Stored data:
_ _ _ _
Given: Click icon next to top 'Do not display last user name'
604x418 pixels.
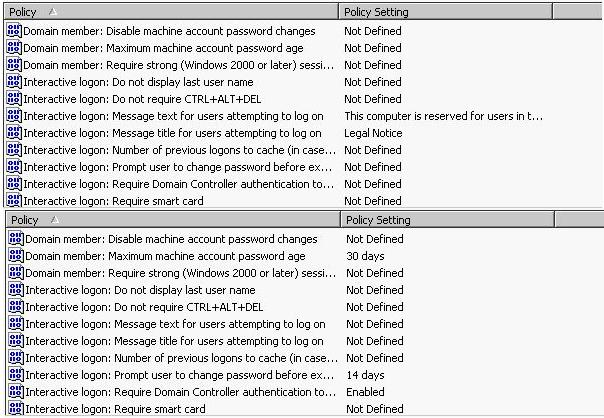Looking at the screenshot, I should [14, 82].
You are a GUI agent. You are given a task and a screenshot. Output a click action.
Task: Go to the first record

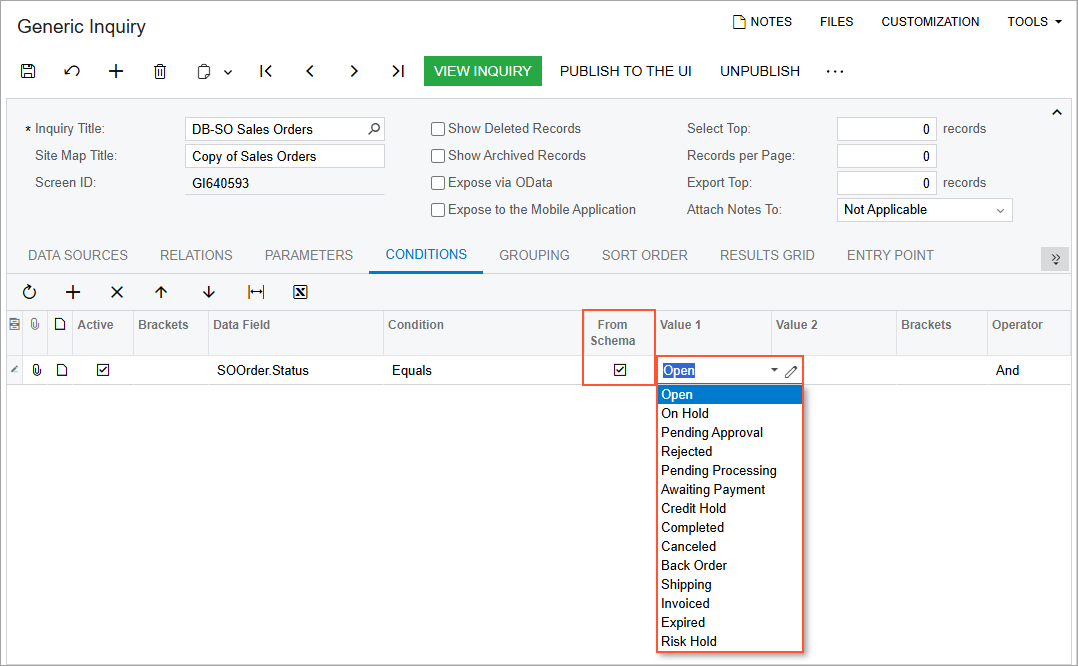(266, 71)
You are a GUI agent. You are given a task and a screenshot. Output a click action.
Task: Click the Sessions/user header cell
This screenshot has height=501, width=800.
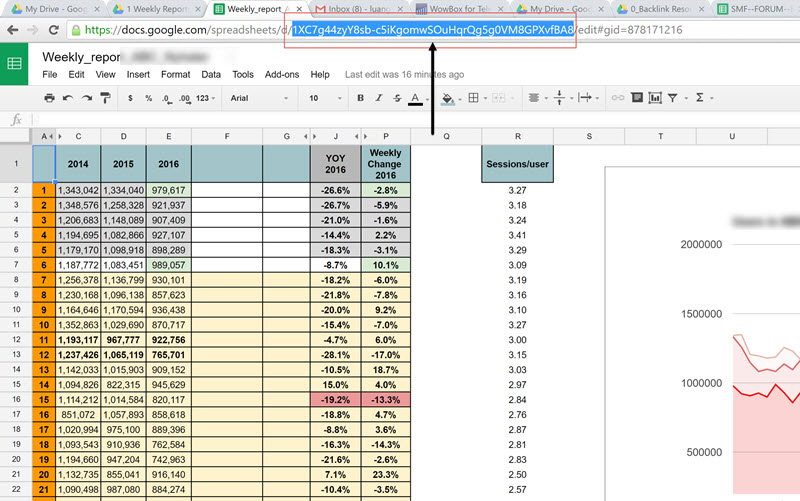pyautogui.click(x=516, y=161)
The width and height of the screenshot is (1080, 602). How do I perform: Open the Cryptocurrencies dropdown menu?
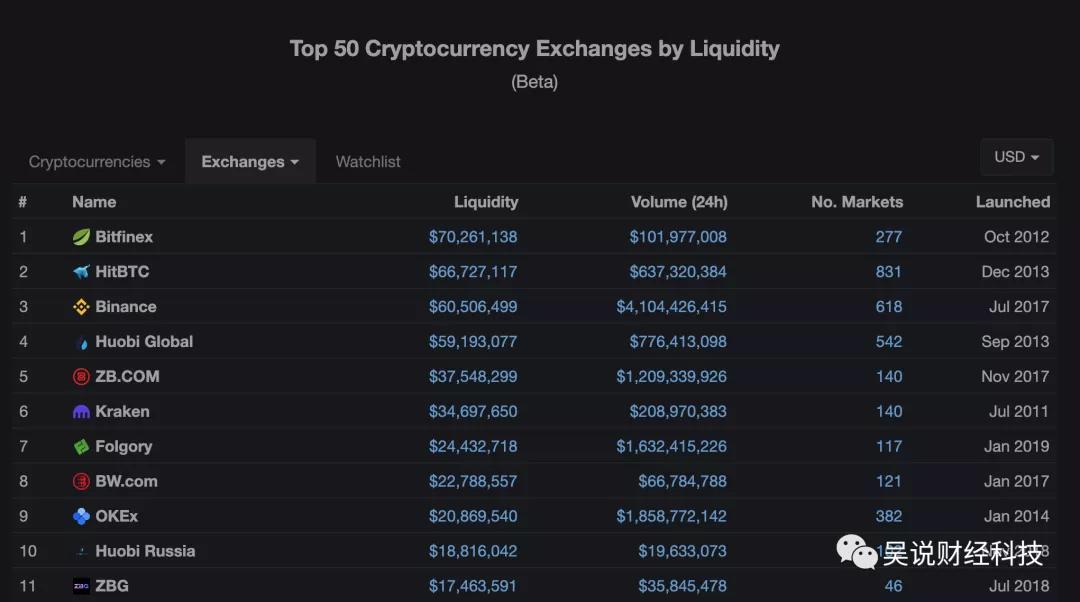(x=95, y=161)
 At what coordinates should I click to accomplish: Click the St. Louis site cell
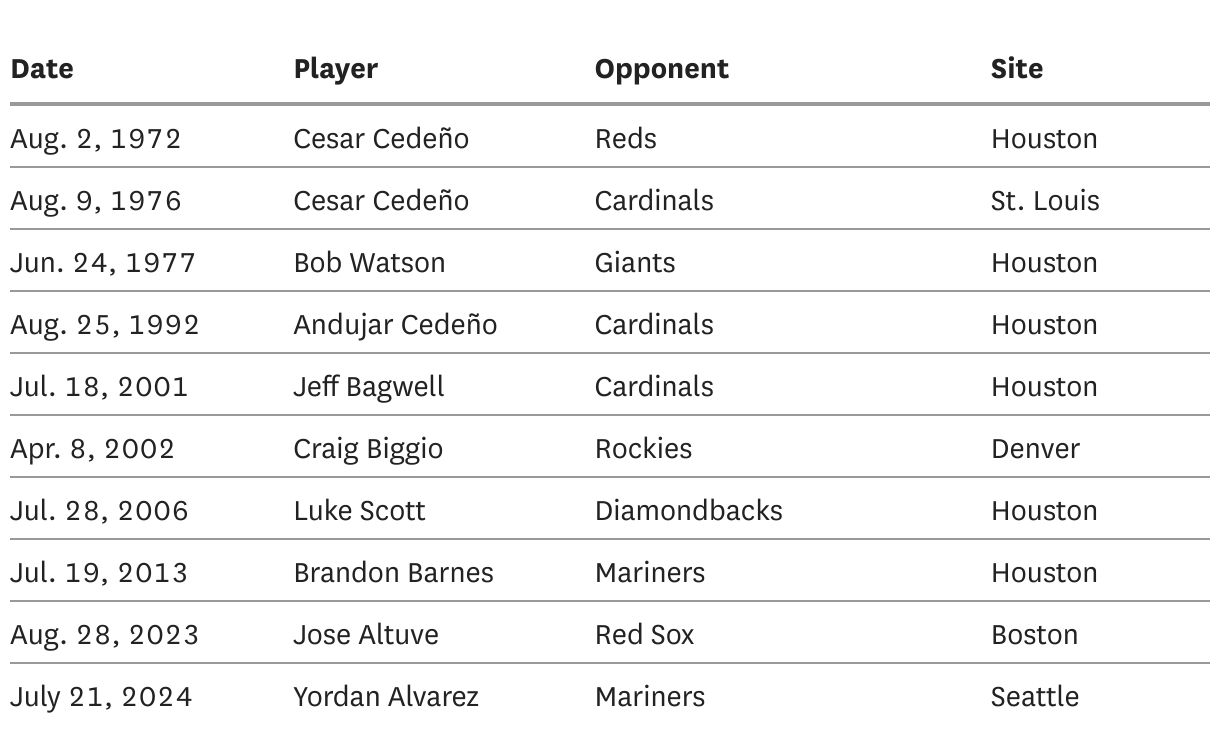coord(1045,200)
_ _ _ _
Leave out every picture, and repeat word for word only the lines from the one holding "Task: Go to the first record" through the end of the entries above, both ends included.

RESULT OF THE TASK:
Task: Go to the first record

(266, 71)
You are a GUI agent. You are given a task and a screenshot. Output a click action.
Task: Click the Sessions/user header cell
This screenshot has height=501, width=800.
pyautogui.click(x=516, y=161)
The width and height of the screenshot is (1080, 602). How do I perform: Open the Cryptocurrencies dropdown menu?
(x=95, y=161)
 At what coordinates should I click to accomplish: Click the St. Louis site cell
coord(1045,200)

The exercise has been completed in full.